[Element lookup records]
:::::

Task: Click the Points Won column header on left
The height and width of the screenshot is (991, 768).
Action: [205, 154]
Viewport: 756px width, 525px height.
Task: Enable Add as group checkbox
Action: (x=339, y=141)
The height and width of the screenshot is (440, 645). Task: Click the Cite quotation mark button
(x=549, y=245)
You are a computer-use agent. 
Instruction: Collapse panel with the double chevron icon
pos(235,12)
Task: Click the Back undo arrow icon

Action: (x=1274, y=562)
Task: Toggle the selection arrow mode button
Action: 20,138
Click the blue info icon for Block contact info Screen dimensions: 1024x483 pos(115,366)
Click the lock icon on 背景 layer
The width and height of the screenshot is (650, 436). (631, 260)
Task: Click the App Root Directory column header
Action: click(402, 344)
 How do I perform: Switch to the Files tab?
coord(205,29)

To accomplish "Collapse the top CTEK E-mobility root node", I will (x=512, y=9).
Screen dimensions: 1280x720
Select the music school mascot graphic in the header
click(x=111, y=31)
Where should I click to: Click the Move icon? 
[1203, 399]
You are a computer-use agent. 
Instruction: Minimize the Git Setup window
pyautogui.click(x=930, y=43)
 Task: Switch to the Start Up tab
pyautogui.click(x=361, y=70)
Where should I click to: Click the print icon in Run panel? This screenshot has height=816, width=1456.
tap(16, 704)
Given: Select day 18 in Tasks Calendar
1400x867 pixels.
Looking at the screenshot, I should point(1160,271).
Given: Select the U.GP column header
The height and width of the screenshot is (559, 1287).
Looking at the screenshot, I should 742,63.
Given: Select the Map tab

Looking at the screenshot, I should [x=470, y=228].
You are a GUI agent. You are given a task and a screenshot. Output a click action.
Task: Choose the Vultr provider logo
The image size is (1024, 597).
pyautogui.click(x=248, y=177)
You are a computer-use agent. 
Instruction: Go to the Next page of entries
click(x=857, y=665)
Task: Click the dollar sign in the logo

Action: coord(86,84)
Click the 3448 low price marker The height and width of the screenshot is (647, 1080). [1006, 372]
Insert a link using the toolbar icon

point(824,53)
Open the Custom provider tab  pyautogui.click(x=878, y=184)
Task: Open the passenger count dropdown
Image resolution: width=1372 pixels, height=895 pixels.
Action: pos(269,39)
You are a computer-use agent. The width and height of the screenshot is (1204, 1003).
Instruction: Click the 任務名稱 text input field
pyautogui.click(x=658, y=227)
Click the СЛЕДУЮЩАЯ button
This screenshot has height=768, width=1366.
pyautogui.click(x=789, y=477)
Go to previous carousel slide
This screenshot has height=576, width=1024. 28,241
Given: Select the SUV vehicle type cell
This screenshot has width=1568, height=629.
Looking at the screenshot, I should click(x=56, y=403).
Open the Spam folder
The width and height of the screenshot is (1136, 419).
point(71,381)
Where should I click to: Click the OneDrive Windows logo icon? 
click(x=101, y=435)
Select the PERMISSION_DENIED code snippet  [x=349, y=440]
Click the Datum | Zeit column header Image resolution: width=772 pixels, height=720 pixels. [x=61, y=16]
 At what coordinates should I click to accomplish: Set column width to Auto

:::::

Which lines in the records above contain the word "This"? Show each of them in full.

Where should I click to: Click the print icon in Run panel? This screenshot has height=816, width=1456.
This screenshot has height=768, width=1366.
This screenshot has height=576, width=1024. 28,241
This screenshot has width=1568, height=629.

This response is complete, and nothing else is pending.